We’re arrowing down narrow back roads in Portugal’s wine country, as gorgeous a location as you might hope to find. Though, in truth, any pretty place with scant traffic will do when it comes to a drop-top. The whole point is to taste the wind and revel in the freedom that comes with it.

But, you know, which convertible? Since the season is upon us, you may feel the urge to get yourself into a roofless ride immediately. Excellent timing, as the brand-new, next-generation Jaguar F-Type R convertible has recently arrived in dealer showrooms. Pricing is around S$500,000 for a model that’s well-optioned.

When it comes to sexy two-seaters, Jaguar achieved perfection of the form with its iconic ’60s-era E-Type. It was freedom incarnate. The F-Type R is a modern interpretation of that car, an emotional sheath of aluminium crafted to slice through the air.

You could get the F-Type as a coupe, but as we test the car around the winding roads of the Douro Valley, we have to ask ourselves: Why would you? We’d be denying ourselves the unadulterated sound of the 575hp engine and its delightful burble and gunshot crackle, loud enough to burst the budding grapes blanketing the Porto hillsides.

Weather conditions are often turbulent. Today the roads are a bit wet, and the breeze can turn chilly. But it serves to remind us why the convertible has endured all these years. Top down, the heavens open up overhead, and you become part of the landscape rather than simply a spectator.

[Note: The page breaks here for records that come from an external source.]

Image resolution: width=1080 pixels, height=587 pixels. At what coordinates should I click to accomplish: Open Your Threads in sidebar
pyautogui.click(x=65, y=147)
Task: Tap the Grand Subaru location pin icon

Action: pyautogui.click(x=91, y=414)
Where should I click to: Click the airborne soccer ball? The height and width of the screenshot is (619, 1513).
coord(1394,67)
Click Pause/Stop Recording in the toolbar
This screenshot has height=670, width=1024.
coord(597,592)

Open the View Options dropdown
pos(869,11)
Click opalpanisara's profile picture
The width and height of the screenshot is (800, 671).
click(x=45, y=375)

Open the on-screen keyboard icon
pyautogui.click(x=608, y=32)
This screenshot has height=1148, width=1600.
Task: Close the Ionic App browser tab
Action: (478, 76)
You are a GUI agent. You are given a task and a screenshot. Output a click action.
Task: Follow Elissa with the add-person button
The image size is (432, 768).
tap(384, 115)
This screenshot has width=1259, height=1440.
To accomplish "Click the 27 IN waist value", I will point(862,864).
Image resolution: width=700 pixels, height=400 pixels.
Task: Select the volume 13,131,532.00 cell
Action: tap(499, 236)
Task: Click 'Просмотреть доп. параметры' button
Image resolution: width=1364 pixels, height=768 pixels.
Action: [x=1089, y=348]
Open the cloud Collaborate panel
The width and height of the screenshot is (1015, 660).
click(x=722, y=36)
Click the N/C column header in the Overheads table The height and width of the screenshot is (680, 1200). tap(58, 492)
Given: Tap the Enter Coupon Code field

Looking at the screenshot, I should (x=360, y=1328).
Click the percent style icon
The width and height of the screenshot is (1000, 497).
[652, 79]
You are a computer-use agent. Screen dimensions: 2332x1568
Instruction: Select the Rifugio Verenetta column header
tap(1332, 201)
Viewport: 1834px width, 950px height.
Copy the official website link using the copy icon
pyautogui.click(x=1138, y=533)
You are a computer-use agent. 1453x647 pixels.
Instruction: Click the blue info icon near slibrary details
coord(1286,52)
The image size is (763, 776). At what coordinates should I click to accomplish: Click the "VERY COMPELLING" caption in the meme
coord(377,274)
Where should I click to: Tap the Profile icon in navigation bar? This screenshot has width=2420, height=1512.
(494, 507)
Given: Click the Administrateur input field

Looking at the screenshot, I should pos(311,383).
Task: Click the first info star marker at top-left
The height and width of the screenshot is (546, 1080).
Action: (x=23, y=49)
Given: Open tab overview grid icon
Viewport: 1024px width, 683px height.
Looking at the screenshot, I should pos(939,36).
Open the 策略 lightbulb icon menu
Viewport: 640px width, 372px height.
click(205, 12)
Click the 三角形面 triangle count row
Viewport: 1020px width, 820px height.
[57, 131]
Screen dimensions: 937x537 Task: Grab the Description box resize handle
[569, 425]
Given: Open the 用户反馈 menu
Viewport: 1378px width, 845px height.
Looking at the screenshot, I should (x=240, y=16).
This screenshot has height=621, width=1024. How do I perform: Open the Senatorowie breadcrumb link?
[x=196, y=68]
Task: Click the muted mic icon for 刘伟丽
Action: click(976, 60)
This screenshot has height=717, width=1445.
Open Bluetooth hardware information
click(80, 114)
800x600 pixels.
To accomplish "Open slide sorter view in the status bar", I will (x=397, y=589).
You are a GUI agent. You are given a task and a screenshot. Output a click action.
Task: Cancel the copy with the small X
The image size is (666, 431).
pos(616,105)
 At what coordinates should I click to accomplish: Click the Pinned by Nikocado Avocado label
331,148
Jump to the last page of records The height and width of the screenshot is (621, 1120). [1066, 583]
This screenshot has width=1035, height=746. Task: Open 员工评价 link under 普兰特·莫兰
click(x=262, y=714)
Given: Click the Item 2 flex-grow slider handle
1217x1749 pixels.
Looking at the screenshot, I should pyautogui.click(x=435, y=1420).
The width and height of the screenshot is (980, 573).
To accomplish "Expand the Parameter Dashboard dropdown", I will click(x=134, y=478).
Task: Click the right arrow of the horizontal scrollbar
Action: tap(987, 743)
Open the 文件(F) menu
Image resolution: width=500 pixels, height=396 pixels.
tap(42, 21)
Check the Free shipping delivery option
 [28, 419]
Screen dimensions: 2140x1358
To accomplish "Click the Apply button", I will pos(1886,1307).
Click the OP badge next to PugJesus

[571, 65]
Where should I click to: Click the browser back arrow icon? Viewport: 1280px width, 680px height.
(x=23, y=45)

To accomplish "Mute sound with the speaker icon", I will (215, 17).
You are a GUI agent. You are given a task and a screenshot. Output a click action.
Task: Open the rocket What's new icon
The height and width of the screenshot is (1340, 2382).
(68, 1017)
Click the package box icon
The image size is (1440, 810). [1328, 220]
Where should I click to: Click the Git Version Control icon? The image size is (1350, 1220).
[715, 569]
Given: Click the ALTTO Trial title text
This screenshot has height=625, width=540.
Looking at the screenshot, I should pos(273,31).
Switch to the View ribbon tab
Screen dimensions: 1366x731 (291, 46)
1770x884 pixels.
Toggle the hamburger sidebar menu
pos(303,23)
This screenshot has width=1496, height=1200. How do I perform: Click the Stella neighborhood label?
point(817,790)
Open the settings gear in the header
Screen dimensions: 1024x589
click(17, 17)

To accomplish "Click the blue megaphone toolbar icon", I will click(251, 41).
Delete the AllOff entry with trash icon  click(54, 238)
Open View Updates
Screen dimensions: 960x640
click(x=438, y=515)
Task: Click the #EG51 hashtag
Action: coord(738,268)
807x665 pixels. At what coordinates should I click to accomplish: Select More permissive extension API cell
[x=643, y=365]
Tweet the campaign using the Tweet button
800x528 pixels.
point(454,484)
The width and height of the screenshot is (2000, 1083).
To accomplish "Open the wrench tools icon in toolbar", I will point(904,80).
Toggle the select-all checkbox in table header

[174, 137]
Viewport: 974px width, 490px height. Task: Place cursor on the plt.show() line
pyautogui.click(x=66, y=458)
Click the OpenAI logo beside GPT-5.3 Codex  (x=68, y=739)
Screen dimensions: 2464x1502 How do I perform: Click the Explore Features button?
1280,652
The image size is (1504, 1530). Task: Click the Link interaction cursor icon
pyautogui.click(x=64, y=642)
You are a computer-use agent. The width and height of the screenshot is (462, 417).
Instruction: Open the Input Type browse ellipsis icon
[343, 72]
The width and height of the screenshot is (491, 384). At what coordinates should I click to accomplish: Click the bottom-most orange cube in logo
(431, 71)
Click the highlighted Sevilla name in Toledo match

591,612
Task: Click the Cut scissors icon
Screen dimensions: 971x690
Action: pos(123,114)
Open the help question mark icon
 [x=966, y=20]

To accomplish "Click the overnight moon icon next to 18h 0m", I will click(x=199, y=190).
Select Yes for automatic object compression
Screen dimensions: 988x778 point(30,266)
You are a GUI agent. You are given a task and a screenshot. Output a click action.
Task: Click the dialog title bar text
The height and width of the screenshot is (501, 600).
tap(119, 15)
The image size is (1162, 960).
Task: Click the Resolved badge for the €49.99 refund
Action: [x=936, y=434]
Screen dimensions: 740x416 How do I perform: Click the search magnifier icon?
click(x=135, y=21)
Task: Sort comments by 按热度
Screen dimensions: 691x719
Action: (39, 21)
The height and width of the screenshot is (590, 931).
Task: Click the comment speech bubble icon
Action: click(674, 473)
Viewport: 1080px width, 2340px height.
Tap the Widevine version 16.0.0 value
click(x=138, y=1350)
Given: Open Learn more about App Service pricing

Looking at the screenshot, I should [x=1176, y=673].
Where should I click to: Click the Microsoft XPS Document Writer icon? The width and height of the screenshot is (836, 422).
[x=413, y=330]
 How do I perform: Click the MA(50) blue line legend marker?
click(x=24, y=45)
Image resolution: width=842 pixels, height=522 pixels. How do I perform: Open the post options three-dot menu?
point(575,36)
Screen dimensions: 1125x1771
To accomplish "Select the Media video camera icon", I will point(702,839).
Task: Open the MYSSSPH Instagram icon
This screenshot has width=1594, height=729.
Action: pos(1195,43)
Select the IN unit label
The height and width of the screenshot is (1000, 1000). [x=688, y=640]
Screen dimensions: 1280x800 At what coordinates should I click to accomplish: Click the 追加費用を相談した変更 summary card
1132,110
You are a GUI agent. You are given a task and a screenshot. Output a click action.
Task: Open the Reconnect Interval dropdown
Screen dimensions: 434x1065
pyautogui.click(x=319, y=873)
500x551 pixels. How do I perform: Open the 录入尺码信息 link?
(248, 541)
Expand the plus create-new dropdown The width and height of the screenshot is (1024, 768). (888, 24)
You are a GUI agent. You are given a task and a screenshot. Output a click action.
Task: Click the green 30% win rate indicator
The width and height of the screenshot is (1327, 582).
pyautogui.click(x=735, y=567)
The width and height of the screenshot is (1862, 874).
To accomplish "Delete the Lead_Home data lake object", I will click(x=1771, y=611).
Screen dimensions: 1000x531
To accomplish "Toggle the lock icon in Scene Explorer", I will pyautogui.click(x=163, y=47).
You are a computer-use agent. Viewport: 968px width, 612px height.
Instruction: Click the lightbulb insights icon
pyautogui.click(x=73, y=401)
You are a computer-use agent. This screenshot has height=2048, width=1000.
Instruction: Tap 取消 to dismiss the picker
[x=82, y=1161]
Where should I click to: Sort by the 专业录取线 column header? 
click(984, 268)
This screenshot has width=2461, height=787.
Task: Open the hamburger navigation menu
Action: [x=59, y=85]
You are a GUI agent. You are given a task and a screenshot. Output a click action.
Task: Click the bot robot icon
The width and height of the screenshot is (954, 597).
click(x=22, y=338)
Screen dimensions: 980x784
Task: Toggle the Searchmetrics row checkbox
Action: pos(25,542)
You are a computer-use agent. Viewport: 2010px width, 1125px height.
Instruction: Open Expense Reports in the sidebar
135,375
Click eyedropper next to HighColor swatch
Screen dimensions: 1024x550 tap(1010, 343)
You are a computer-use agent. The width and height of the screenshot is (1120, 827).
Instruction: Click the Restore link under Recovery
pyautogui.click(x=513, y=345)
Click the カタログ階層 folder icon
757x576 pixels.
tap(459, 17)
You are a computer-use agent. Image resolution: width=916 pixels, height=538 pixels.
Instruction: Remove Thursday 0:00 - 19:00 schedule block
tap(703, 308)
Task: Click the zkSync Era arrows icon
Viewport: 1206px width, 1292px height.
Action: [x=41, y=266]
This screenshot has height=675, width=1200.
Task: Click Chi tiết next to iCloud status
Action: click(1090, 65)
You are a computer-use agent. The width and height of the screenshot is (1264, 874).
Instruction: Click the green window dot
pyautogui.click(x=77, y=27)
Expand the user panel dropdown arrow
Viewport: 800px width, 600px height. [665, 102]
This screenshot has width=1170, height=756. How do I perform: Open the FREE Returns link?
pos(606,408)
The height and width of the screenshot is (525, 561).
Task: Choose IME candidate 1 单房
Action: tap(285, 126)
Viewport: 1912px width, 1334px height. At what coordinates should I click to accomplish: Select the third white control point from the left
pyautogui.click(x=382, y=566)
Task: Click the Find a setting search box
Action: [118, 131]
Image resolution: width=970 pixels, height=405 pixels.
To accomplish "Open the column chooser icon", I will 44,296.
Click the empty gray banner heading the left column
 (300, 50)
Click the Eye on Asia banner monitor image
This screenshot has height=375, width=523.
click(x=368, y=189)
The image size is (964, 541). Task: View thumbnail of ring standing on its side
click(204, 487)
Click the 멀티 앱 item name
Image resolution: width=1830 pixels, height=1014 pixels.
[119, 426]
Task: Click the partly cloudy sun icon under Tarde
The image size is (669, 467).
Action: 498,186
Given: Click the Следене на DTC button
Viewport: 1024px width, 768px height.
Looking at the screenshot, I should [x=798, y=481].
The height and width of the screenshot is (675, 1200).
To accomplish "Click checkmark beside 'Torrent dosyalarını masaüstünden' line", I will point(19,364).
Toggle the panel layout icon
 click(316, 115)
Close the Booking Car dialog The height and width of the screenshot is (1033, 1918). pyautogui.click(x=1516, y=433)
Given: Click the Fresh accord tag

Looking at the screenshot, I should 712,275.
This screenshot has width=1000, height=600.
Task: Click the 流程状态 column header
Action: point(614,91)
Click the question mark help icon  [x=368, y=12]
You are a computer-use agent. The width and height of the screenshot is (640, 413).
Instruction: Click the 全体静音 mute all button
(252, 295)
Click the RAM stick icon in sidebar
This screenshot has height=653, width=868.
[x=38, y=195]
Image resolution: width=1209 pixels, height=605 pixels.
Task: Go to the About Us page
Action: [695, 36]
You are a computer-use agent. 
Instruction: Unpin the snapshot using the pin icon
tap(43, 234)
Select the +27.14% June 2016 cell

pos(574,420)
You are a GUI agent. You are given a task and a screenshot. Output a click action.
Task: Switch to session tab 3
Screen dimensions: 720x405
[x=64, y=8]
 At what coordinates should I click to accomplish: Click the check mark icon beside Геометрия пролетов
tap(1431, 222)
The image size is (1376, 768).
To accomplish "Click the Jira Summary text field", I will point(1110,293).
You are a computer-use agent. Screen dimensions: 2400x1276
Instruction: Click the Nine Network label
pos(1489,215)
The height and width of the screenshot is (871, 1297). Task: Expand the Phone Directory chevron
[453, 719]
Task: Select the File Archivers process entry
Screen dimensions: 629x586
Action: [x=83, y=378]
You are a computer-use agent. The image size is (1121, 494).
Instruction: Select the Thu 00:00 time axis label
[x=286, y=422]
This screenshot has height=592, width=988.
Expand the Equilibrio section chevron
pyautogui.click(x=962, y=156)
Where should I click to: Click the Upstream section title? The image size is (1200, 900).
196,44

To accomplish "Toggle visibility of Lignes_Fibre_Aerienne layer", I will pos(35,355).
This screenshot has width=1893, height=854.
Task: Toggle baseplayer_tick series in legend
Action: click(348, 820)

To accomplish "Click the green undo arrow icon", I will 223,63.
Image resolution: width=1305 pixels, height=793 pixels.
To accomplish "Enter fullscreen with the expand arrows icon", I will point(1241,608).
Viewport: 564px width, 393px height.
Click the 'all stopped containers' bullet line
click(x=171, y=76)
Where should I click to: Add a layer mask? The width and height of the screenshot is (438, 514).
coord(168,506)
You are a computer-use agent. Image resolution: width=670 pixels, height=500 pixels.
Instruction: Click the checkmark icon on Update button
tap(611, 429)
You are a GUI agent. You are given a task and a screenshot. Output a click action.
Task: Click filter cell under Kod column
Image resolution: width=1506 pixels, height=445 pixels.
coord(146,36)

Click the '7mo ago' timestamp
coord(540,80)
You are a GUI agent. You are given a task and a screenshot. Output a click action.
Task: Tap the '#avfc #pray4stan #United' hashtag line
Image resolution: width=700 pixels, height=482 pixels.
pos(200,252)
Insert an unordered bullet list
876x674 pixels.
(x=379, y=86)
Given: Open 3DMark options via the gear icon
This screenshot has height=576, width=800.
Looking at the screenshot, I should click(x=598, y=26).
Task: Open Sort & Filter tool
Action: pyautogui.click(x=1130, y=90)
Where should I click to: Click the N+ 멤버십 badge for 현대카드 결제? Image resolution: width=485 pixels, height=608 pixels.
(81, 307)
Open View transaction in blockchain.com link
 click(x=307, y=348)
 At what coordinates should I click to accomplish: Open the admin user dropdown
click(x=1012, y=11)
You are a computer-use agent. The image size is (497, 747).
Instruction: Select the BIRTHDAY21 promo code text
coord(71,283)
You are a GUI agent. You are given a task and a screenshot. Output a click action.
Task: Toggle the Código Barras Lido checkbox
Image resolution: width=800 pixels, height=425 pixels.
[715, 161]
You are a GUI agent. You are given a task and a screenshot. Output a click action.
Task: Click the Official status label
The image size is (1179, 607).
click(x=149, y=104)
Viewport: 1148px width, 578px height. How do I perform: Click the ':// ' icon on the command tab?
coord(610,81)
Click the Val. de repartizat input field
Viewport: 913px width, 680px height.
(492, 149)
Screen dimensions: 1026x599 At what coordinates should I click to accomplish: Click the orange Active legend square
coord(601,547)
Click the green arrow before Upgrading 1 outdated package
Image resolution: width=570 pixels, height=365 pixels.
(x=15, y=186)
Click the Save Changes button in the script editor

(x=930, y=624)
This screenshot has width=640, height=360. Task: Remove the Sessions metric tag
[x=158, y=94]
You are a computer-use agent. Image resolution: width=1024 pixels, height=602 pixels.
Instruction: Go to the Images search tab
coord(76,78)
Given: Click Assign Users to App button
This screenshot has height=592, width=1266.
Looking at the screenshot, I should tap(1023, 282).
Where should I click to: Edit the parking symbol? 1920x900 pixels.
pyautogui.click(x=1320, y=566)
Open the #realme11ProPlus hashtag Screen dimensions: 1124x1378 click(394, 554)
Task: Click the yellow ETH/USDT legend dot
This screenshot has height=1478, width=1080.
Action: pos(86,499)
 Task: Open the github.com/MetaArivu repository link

What better way to blow away the oppressive worries of a miserable winter?

The F-Type has always been a sensuous machine, and the revamped face and new narrow LED headlamps keep things fresh. (So does the newly available, out-loud “Sorrento yellow” paint job. You’ll never lose your car in a parking lot again.) The F-Type R comes only in an all-wheel-drive configuration, but the rear-biased thrust is unmistakable. On curvy roads, the front wheels add in just enough torque to pull you through tricky turns.

The front end is lively; the steering inspires confidence. Credit new chassis components and tuning as well as revamped software overseeing handling characteristics like the brake-based torque vectoring system. While there’s no manual transmission available, the ZF eight-speed automatic is a happy and efficient taskmaster.

The soft top drops in 12 seconds and folds elegantly into the rear. Of course, you sacrifice rear seats and a bit of trunk space. But such is the price of freedom.